--- START ---

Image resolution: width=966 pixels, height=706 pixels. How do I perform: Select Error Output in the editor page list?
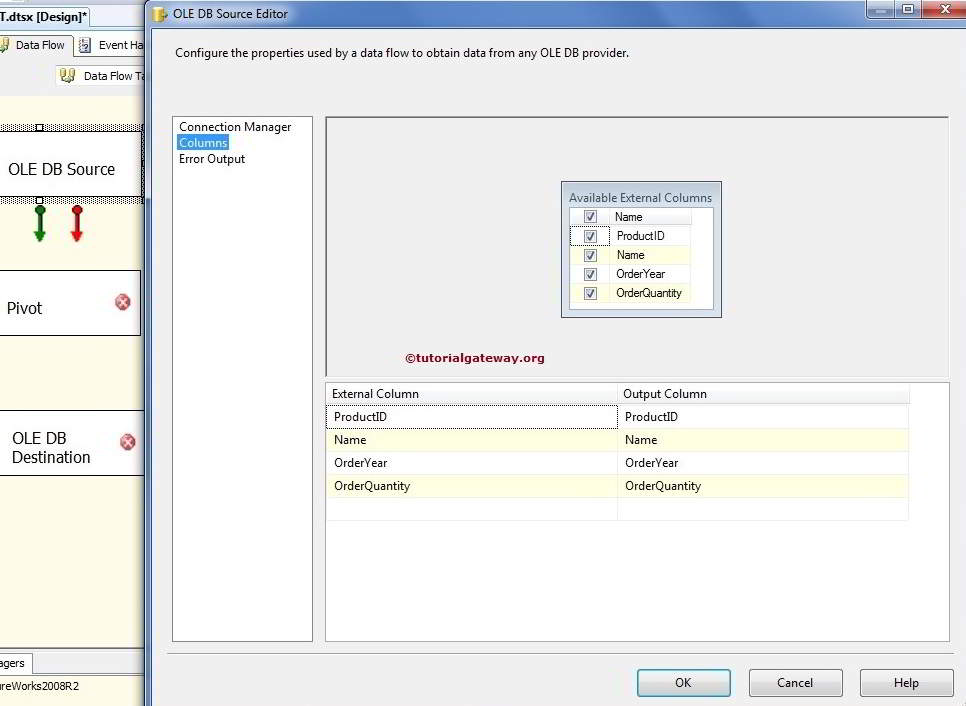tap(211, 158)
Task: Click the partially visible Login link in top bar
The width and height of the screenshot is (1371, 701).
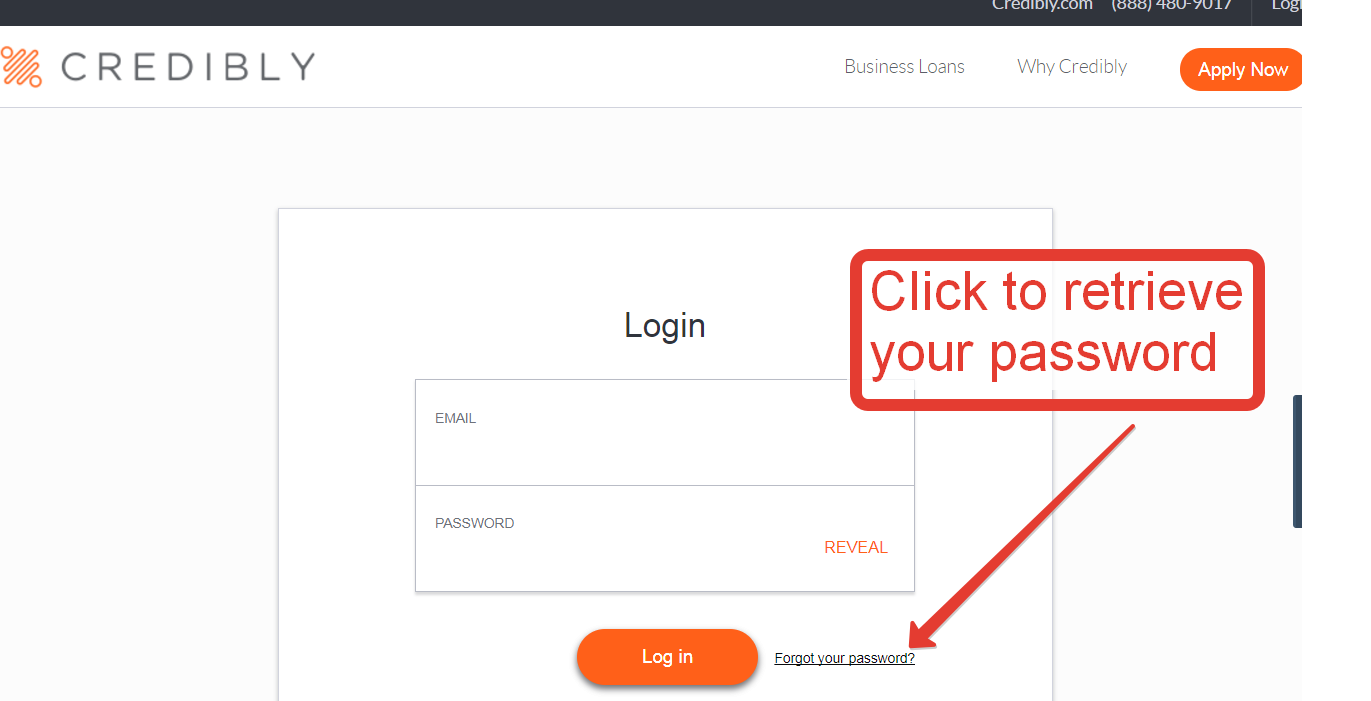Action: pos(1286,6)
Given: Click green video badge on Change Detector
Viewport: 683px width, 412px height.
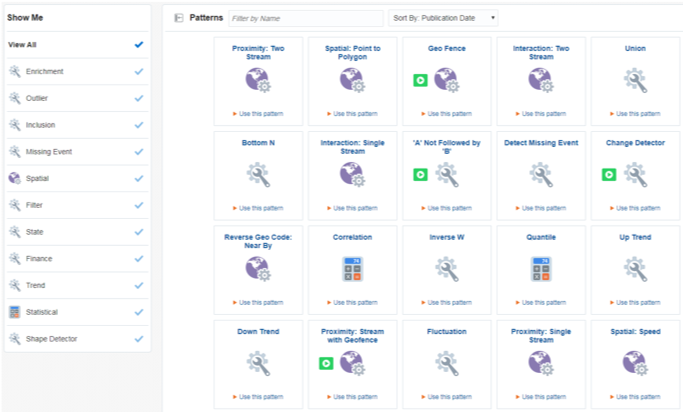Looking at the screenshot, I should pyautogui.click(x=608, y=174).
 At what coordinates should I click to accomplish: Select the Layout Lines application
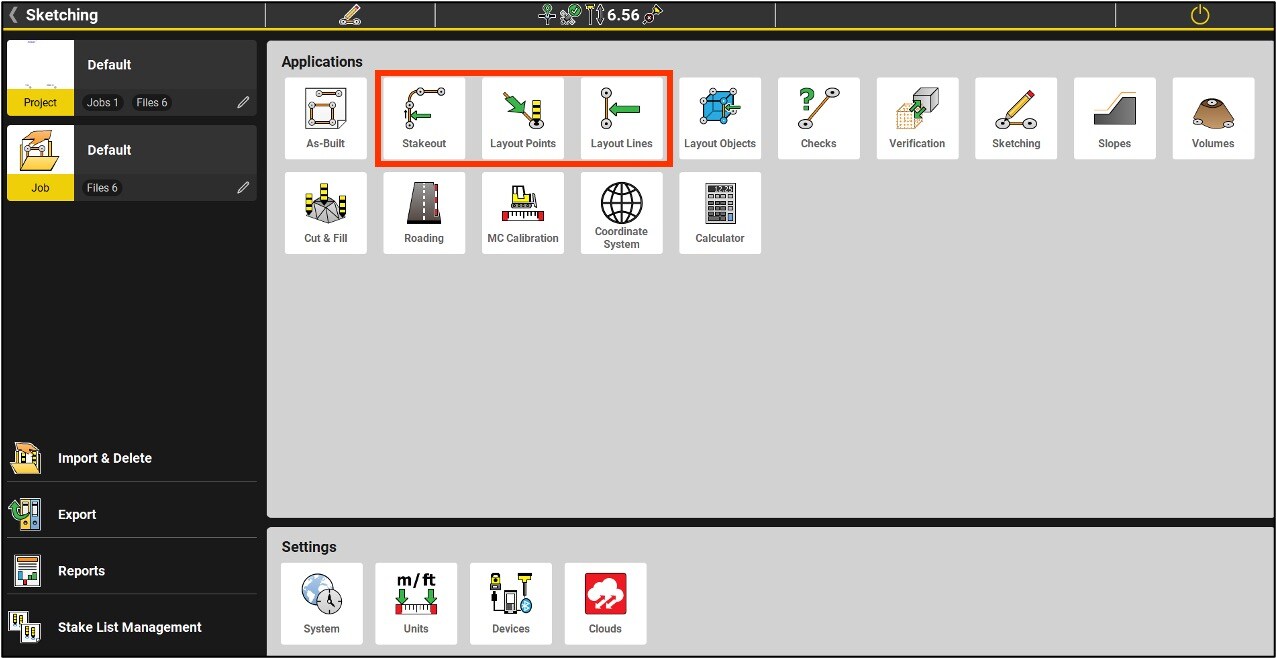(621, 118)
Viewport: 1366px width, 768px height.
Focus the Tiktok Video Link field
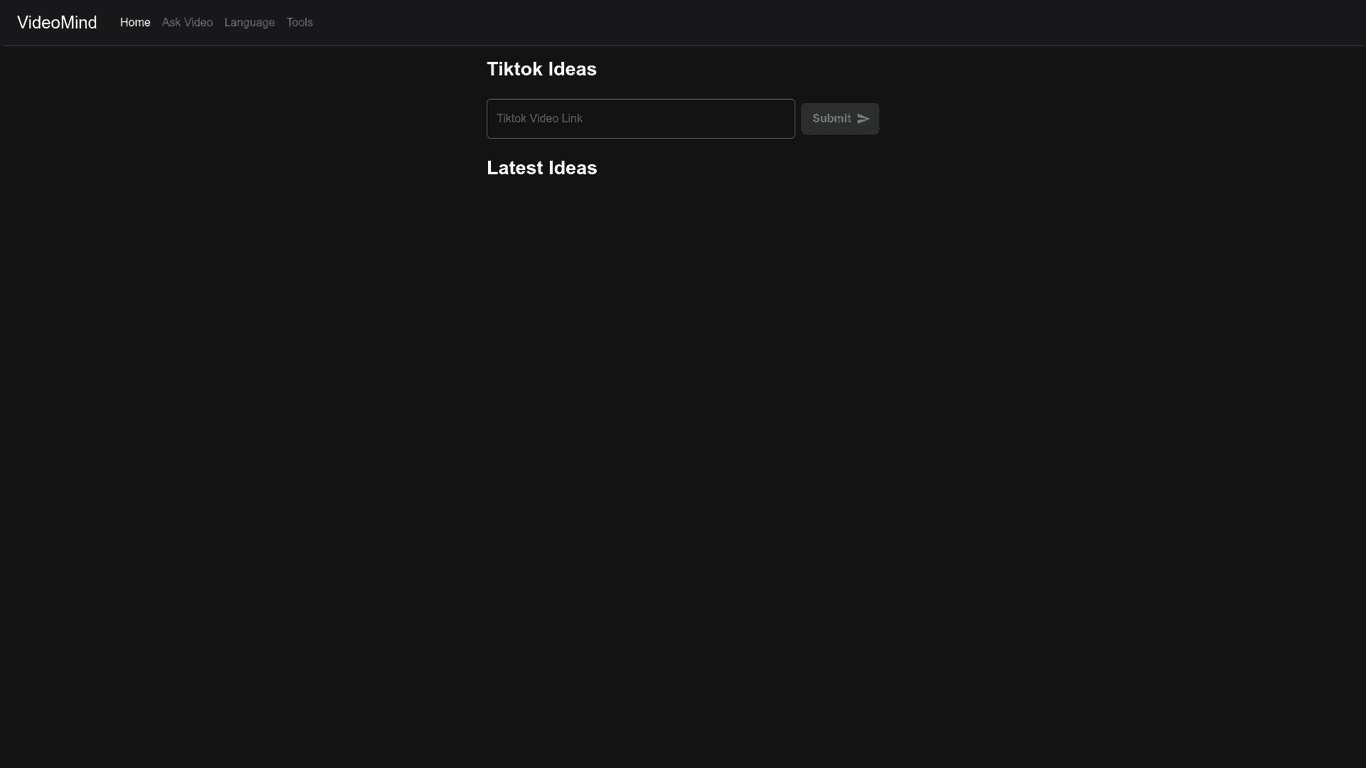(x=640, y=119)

--- END ---
--- START ---

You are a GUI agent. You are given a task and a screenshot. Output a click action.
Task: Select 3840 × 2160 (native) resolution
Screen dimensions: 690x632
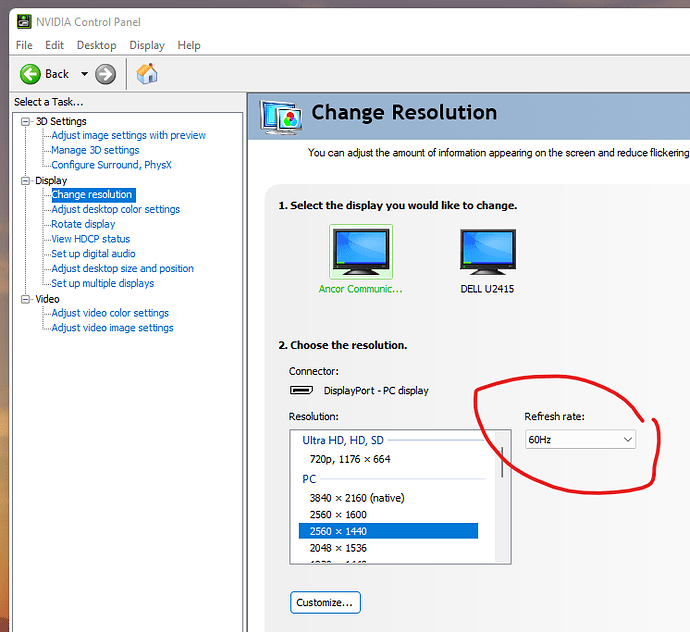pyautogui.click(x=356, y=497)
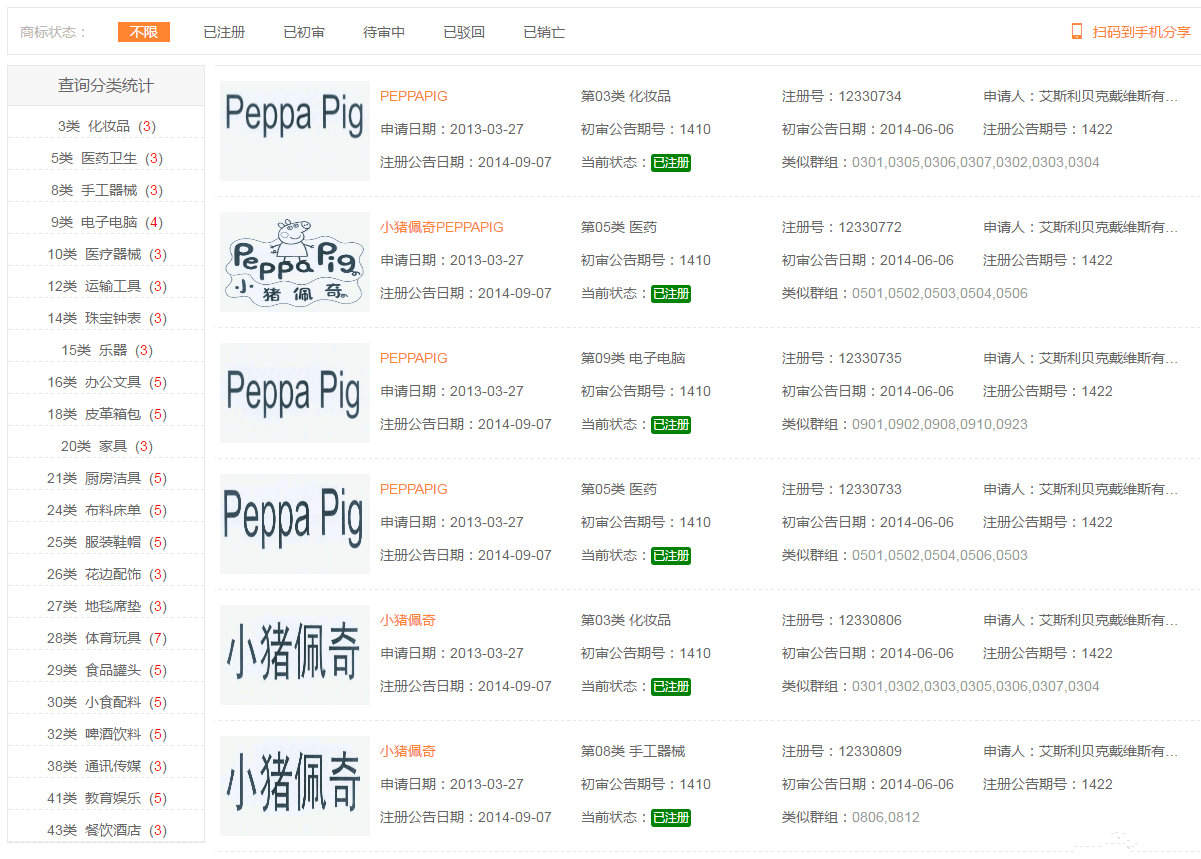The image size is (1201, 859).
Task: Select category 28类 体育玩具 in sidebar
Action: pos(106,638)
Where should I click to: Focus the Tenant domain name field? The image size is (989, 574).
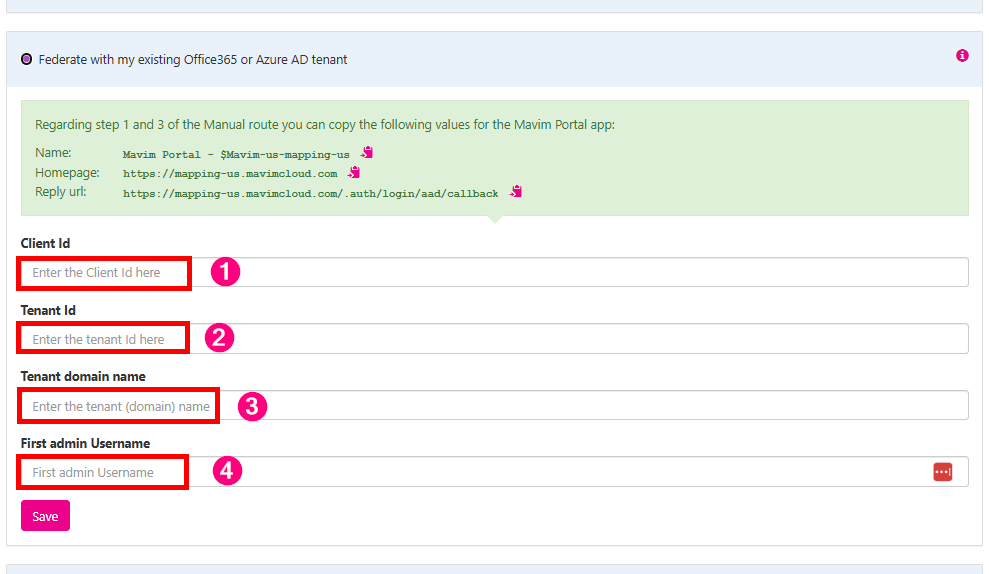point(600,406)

--- END ---

◆ **Action item**
Pictures in the material above should be skipped; print exactly the lines from the one with "Image resolution: width=966" through the one with "Viewport: 1366px width, 768px height.".

◆ **Written answer**
Image resolution: width=966 pixels, height=706 pixels. How do I perform: Select Error Output in the editor page list?
tap(211, 158)
Task: Click the partially visible Login link in top bar
The width and height of the screenshot is (1371, 701).
Action: pos(1286,6)
Given: Click green video badge on Change Detector
Viewport: 683px width, 412px height.
Looking at the screenshot, I should pyautogui.click(x=608, y=174).
 At what coordinates should I click to accomplish: Select the Layout Lines application
(621, 118)
Viewport: 1366px width, 768px height.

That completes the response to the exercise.